Symphyotrichum novae-angliae 'Alma Potschke' blooms from August to frost with red-violet daisies on a plant 4 feet tall. Zones 4-8.

Calico Aster

calico aster Symphyotrichum lateriflorus
Peter Krumhardt

Symphyotrichum lateriflorus is a 2- to 3-foot-tall mounded, shrubby plant with pinkish-white daisies in September and October. Zones 4-8.

'Fellowship' New York Aster

New York aster Symphyotrichum novi-belgii 'Fellowship'
Janet Mesic-Mackie

Symphyotrichum novi-belgii 'Fellowship' has clear pink daisy flowers on plants that reach 3 feet tall. Zones 4-8.

'Purple Dome' New England Aster

New England aster Symphyotrichum novae-angliae 'Purple Dome'
Janet Mesic-Mackie

Symphyotrichum novae-angliae 'Purple Dome' grows only 18 inches tall and has bright purple flowers in September and October. Zones 4-8.

'Monch' Aster

aster Symphyotrichum x frikartii 'Monch'
Peter Krumhardt

Symphyotrichum x frikartii 'Monch' forms a tidy mound 2 feet tall and wide with lavender-blue semi-double, daisy-like flowers from June to September. Zones 5-8.

'Triumph' Aster

aster Symphyotrichum x alpellus 'Triumph'
Jay Wilde

Symphyotrichum x alpellus 'Triumph' is a petite summer bloomer, reaching only 1 foot tall. Its compact form is ideal for the front of the border or container gardens. Zones 4-9.

'Wonder of Staffa' Aster

aster Symphyotrichum x frikartii 'Wonder of Staffa'
Kim Cornelison

Symphyotrichum x frikartii 'Wonder of Staffa' is similar to 'Monch', but grows 28 inches tall and has paler blue blooms. Zones 5-8.

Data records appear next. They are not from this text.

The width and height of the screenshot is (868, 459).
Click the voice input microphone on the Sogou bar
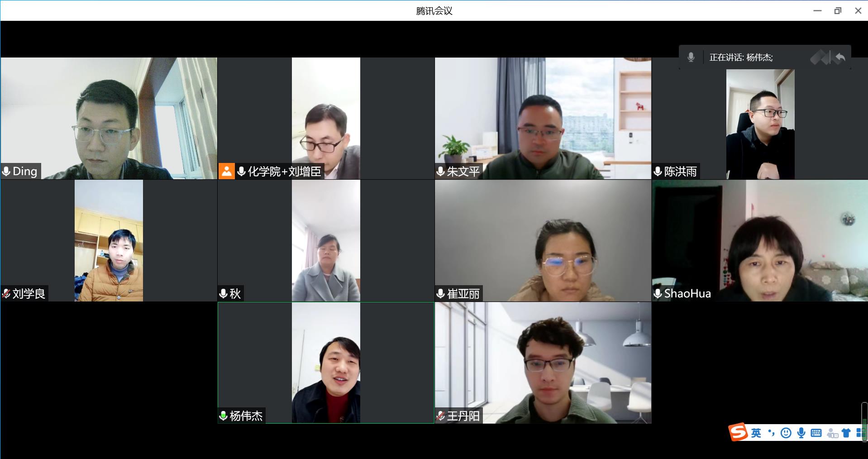(801, 433)
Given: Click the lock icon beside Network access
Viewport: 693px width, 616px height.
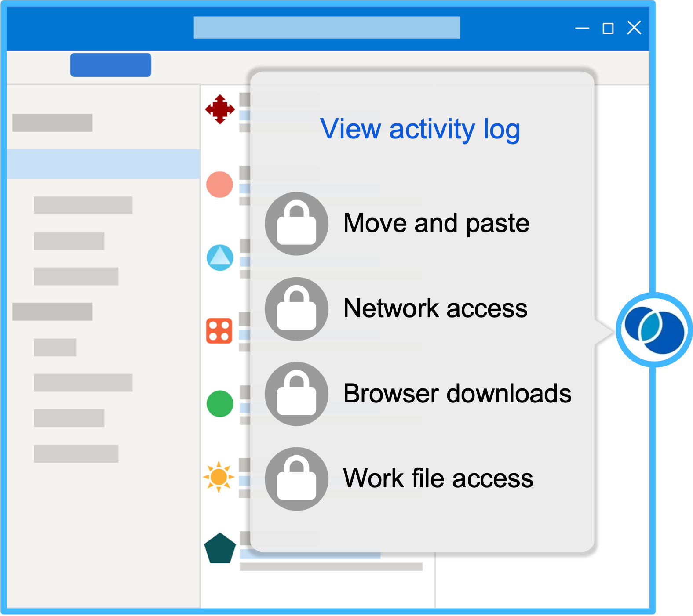Looking at the screenshot, I should (296, 309).
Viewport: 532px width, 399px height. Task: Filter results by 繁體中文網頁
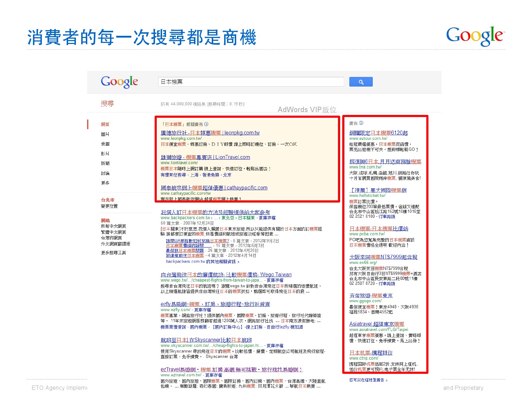[x=113, y=232]
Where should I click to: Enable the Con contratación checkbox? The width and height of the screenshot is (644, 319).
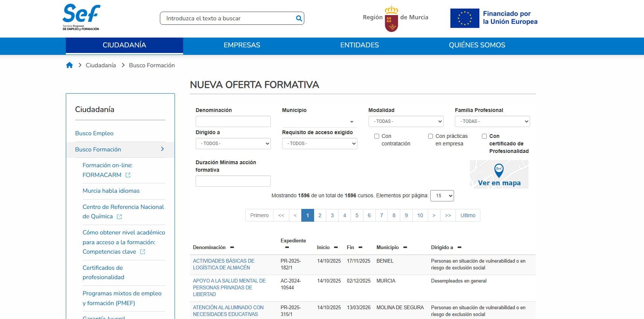tap(377, 136)
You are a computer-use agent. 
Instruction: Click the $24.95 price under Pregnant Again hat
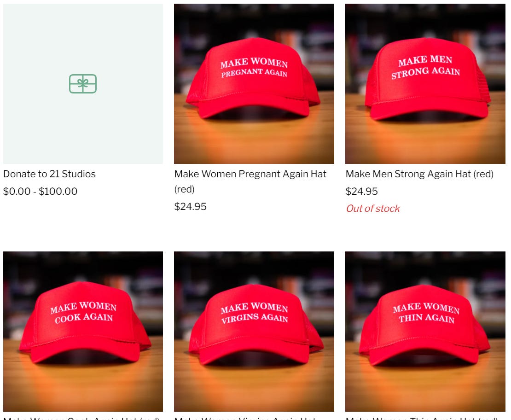(190, 206)

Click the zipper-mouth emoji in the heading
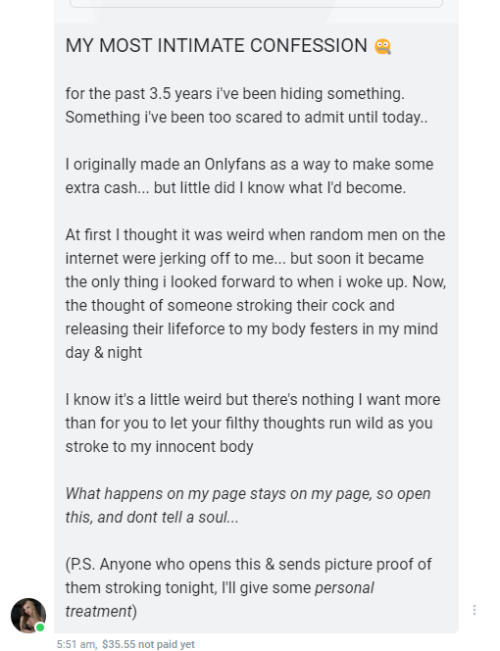(x=382, y=46)
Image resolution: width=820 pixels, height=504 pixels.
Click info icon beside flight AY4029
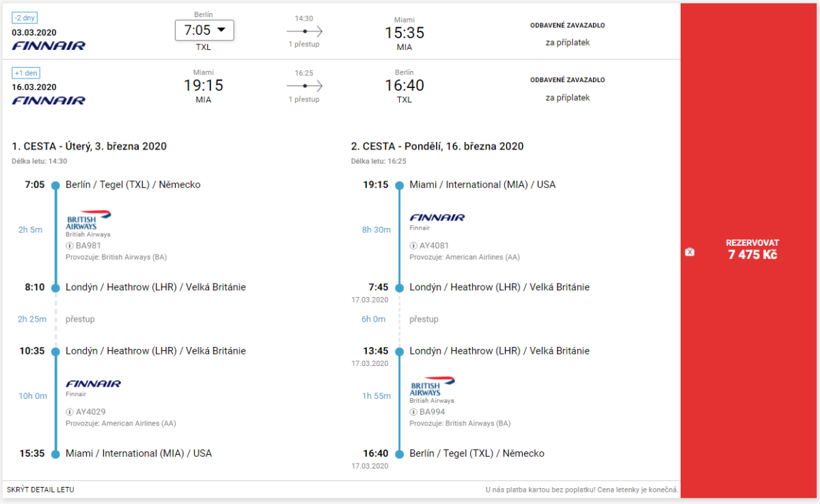70,412
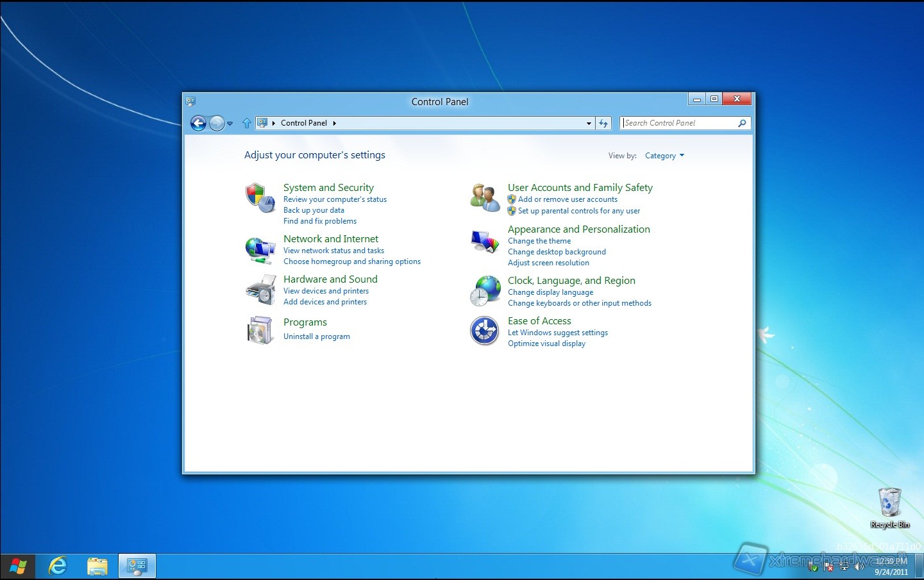Launch Internet Explorer from the taskbar
This screenshot has height=580, width=924.
click(x=58, y=566)
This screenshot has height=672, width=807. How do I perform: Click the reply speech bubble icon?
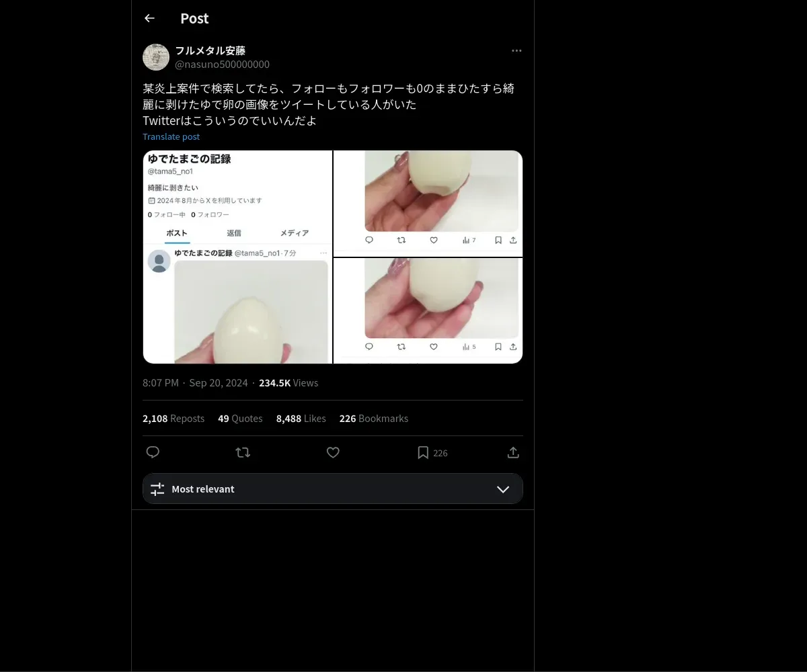pos(153,452)
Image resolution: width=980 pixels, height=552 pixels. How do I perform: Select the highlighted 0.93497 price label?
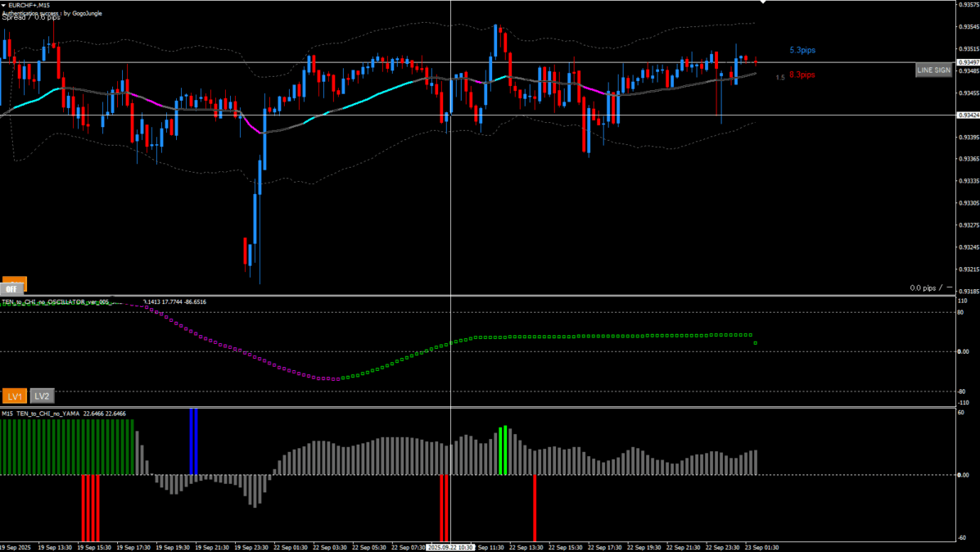969,62
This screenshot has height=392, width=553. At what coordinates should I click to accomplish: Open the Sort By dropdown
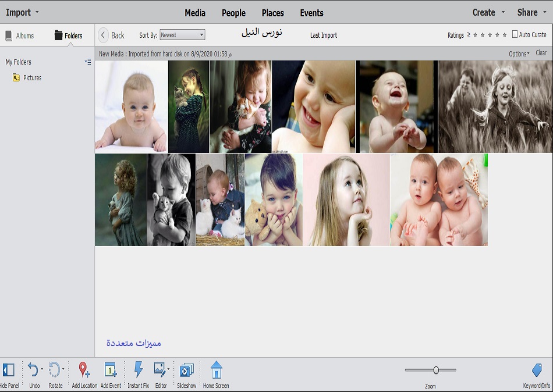click(x=182, y=35)
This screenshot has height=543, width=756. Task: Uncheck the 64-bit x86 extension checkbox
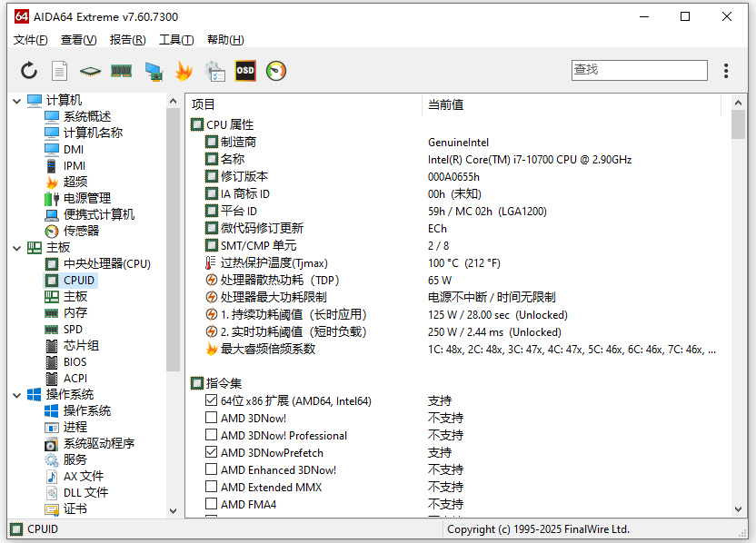click(211, 400)
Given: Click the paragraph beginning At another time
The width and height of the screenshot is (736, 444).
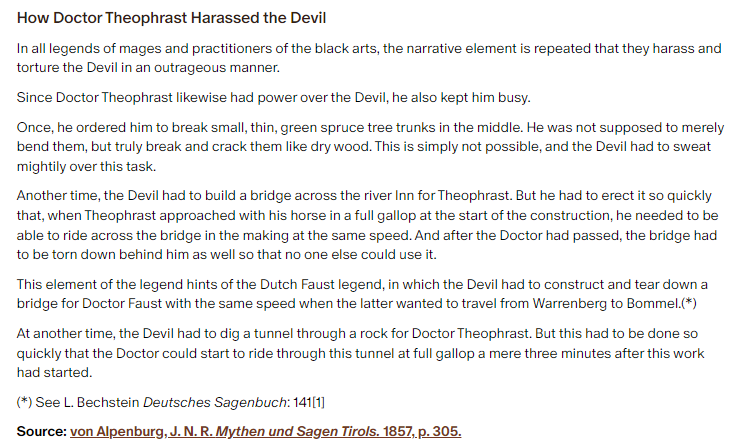Looking at the screenshot, I should click(x=360, y=352).
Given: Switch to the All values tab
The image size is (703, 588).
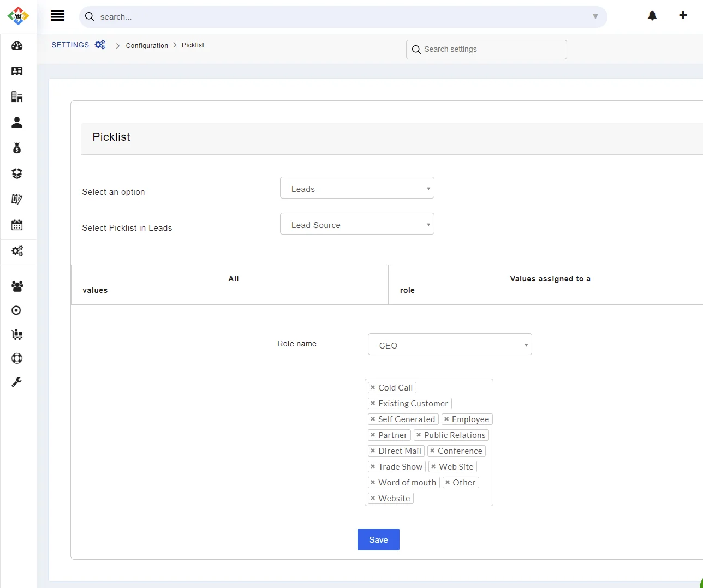Looking at the screenshot, I should [x=229, y=284].
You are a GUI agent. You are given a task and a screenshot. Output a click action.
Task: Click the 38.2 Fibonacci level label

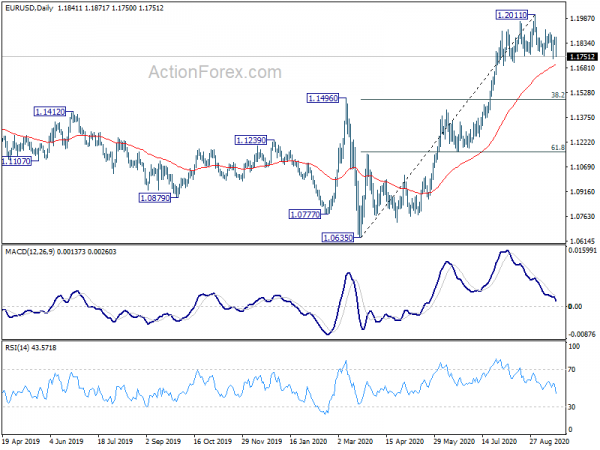pos(558,95)
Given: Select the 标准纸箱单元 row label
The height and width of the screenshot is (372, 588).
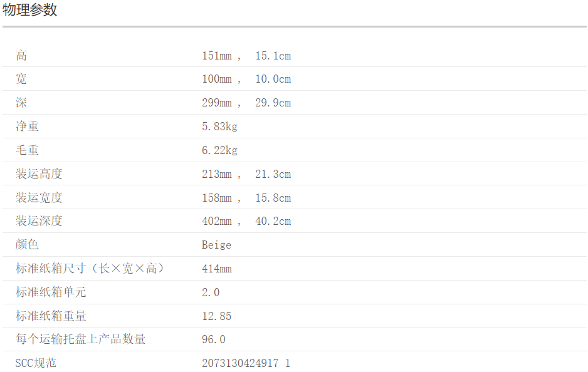Looking at the screenshot, I should pos(51,292).
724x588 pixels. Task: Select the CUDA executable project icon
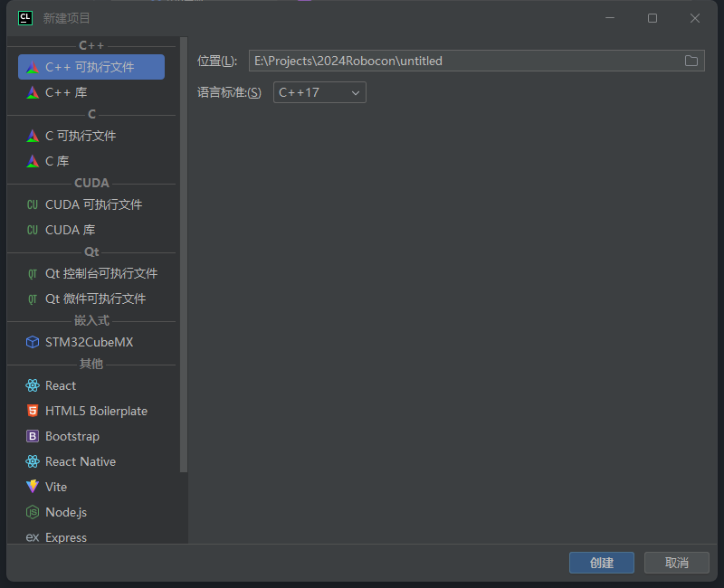pyautogui.click(x=33, y=204)
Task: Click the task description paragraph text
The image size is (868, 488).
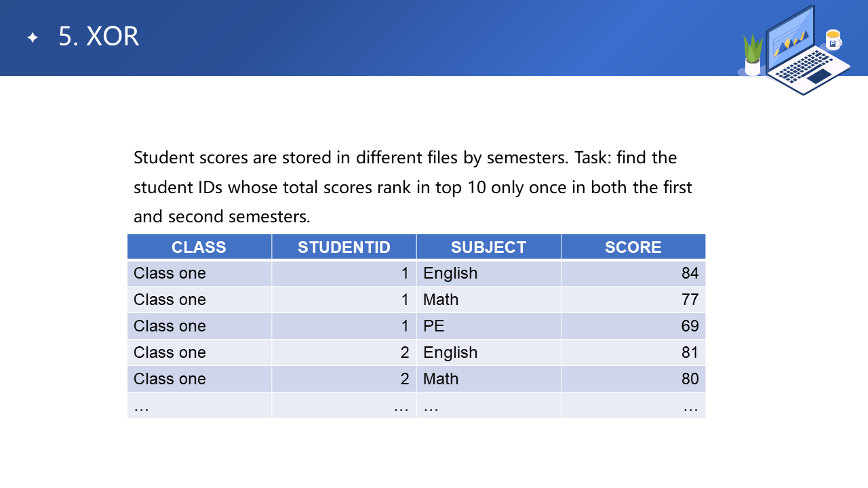Action: [x=412, y=187]
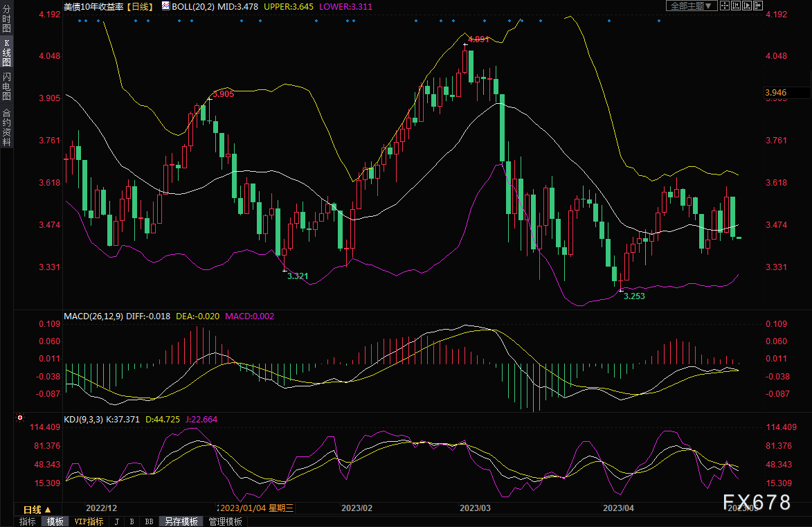The image size is (812, 527).
Task: Open the 合约资料 side tab
Action: (x=6, y=127)
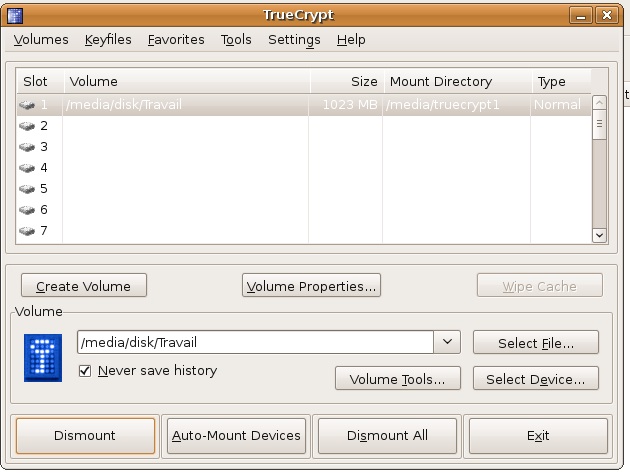Screen dimensions: 630x475
Task: Click the Dismount button
Action: coord(85,436)
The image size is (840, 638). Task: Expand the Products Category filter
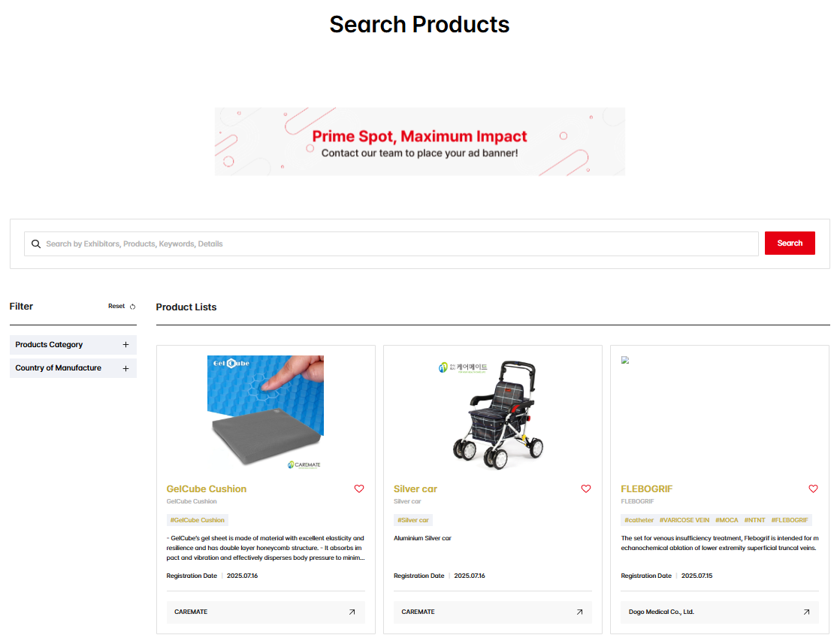tap(73, 344)
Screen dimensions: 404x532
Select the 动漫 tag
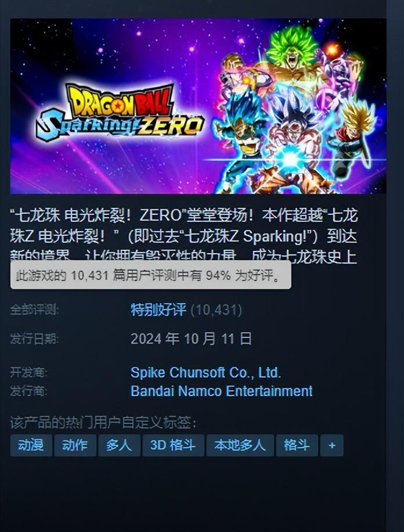31,445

'Hella Lacy' New England Aster

'Hella Lacy' New England aster
Greg Ryan

Symphyotrichum novae-angliae 'Hella Lacy' grows 3 feet tall and features clear purple flowers from midsummer through fall. Zones 4-8.

Aster Companion Plants

Boltonia

Close up of purple Boltonia
Bill Holt

Boltonia is a large, late summer showstopper that looks almost like a tall baby's breath in a perennial border. Also known as white boltonia and white doll's daisy, its 1-inch-diameter daisy-like blooms may be white or light pink. Cut it back in early summer to promote a sturdier branched plant that requires no staking.

Russian Sage

russian sage silver-leaf plant
Peter Krumhardt

With its tall wispy wands of lavender or blue flowers and silvery foliage, Russian sage is an important player in summer and fall gardens. It shows off well against most flowers and provides an elegant look to flower borders. The aromatic leaves are oblong and deeply cut along the edges. Foot-long panicles of flowers bloom for many weeks. Excellent drainage and full sun are ideal, although very light shade is tolerated. Plant close to avoid staking since the tall plants tend to flop.

Sedum

Sedum
Jo-Ann Richards

Sedums are nearly perfect plants. They look good from the moment they emerge from the soil in spring and continue to look fresh and fabulous all growing season long. Many are attractive even in winter when their foliage dies and is left standing. They're also drought-tolerant and need very little, if any, care. They're favorites of butterflies and useful bees. The tall types are outstanding for cutting and drying. There are lots of varieties, from tall types that will top 2 feet to low-growing groundcovers that form mats. All thrive in full sun with good drainage. Ground cover types do a good job of suppressing weeds but seldom tolerate foot traffic. Some smaller ones are best grown in pots or treated as houseplants.